• **ASSIGNMENT**
Begin at the line containing "Screen dimensions: 852x585" in the data below and go on through the line containing "has height=407, width=594.", repeating each line exactly; include both ends and no other line.

(Stored data entries)

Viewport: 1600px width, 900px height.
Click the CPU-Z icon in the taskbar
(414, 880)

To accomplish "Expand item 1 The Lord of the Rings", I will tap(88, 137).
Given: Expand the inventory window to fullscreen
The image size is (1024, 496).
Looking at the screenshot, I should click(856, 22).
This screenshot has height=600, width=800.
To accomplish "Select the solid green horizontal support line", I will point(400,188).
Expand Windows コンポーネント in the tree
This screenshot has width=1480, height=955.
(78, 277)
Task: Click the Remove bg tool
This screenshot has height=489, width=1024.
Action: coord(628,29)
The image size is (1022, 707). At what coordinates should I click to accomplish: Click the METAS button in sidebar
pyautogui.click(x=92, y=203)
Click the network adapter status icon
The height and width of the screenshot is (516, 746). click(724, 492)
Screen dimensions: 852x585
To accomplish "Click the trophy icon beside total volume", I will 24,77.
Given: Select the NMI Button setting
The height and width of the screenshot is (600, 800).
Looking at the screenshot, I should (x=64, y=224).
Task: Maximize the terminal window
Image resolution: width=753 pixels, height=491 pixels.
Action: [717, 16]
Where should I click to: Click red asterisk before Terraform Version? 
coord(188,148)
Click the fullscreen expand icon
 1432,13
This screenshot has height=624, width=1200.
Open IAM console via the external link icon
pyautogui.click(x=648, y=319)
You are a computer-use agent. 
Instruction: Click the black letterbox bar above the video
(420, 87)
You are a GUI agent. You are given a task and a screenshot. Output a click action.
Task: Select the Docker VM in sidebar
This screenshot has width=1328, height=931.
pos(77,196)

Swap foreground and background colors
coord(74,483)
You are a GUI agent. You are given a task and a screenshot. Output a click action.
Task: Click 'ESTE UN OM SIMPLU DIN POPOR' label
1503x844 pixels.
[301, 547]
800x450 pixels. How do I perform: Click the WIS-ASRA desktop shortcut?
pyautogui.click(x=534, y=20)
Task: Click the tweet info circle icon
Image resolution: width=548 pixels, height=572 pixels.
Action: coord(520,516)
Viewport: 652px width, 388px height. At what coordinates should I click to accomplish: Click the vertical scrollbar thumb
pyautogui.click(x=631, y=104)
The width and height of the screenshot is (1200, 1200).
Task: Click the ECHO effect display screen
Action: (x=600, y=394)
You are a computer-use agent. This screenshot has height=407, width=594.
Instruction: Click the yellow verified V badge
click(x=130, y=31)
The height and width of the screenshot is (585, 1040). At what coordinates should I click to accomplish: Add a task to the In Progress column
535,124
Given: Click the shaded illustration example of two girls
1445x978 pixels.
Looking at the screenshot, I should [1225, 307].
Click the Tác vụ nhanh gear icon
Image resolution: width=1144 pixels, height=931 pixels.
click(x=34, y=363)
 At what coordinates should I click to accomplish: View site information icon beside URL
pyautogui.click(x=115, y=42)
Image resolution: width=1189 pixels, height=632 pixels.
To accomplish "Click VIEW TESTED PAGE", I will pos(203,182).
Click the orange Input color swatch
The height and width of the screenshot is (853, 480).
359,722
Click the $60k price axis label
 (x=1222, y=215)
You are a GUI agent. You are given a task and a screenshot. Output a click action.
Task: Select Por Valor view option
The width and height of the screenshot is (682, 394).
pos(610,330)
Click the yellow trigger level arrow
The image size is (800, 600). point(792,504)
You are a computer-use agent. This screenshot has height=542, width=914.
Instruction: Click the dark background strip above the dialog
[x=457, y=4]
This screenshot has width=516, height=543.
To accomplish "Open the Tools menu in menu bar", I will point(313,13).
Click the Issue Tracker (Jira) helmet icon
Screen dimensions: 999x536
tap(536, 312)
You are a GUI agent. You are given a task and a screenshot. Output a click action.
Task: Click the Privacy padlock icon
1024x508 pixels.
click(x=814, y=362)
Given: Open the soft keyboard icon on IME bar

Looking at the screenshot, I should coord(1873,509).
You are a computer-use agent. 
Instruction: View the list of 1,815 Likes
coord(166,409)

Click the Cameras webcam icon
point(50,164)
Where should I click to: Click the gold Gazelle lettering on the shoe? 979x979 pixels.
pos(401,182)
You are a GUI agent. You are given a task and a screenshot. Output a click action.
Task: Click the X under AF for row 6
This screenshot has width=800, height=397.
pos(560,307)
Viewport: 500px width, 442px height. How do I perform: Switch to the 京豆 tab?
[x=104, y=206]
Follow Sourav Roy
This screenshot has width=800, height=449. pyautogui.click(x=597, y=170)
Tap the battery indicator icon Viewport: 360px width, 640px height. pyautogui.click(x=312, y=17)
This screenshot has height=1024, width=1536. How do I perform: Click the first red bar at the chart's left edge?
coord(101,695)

• **RESULT OF THIS EXERCISE**
Screen dimensions: 852x585
To accomplish "Click the trophy icon beside total volume", I will 24,77.
Given: Select the NMI Button setting
The height and width of the screenshot is (600, 800).
Looking at the screenshot, I should (x=64, y=224).
Task: Maximize the terminal window
Image resolution: width=753 pixels, height=491 pixels.
Action: [717, 16]
Where should I click to: Click red asterisk before Terraform Version? 
coord(188,148)
Click the fullscreen expand icon
 1432,13
This screenshot has height=624, width=1200.
Open IAM console via the external link icon
pyautogui.click(x=648, y=319)
You are a computer-use agent. 
Instruction: Click the black letterbox bar above the video
(420, 87)
You are a GUI agent. You are given a task and a screenshot. Output a click action.
Task: Select the Docker VM in sidebar
This screenshot has width=1328, height=931.
pos(77,196)

Swap foreground and background colors
coord(74,483)
You are a GUI agent. You are given a task and a screenshot. Output a click action.
Task: Click 'ESTE UN OM SIMPLU DIN POPOR' label
1503x844 pixels.
[301, 547]
800x450 pixels. How do I perform: Click the WIS-ASRA desktop shortcut?
pyautogui.click(x=534, y=20)
Task: Click the tweet info circle icon
Image resolution: width=548 pixels, height=572 pixels.
Action: coord(520,516)
Viewport: 652px width, 388px height. At what coordinates should I click to accomplish: Click the vertical scrollbar thumb
pyautogui.click(x=631, y=104)
The width and height of the screenshot is (1200, 1200).
Task: Click the ECHO effect display screen
Action: (x=600, y=394)
You are a computer-use agent. This screenshot has height=407, width=594.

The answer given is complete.